Yet, look beneath the surface of many of those places, and one will find "hotels" managed by Christians, often priests, with little relevant experience, staff who are predominately young people who have recently left school and lack much, if any, experience of working life. Some of the staff will have come from abroad encountering language and cultural barriers. Worship will often be led, and the scriptures be opened up, by people who do not have and could not obtain the qualifications and authority for those ministries in the denominational churches. In commercial, or church terms, these centres would not be expected to survive for long, but many of them have a history which goes back 40 or 50 years.

They succeed, not from strength because they have great resources of money, purpose-built houses, highly skilled, and experienced staff, but from the opposite, weakness and brokenness.
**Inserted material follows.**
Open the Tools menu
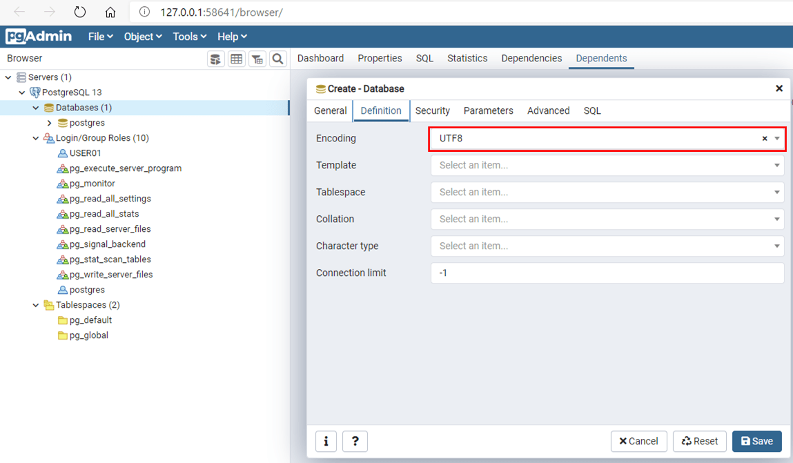Image resolution: width=793 pixels, height=463 pixels. [x=190, y=37]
Listen carefully to the stories of the staff and you are likely to hear them speak of failing at school or dropping out of college. The adults will frequently be people who did not fit into the world of business and commerce or who are looking for a more vocational life. From all ages, you will hear talk of receiving much confidence-building affirmation and support in community, where in previous settings they met criticism. One will hear tell of a sense of 'being called' to the place and the work, which is itself empowering. And hidden away, stuck on the inside of cupboard doors, one will find small cards of instructions on 'how to cook rock buns', 'load and start the washing machines' or the route to lead a walk over the surrounding hills. Knowledge, information and experience is openly available to all.

And thus does strength come from apparent weakness, and success from the ingredients for failure.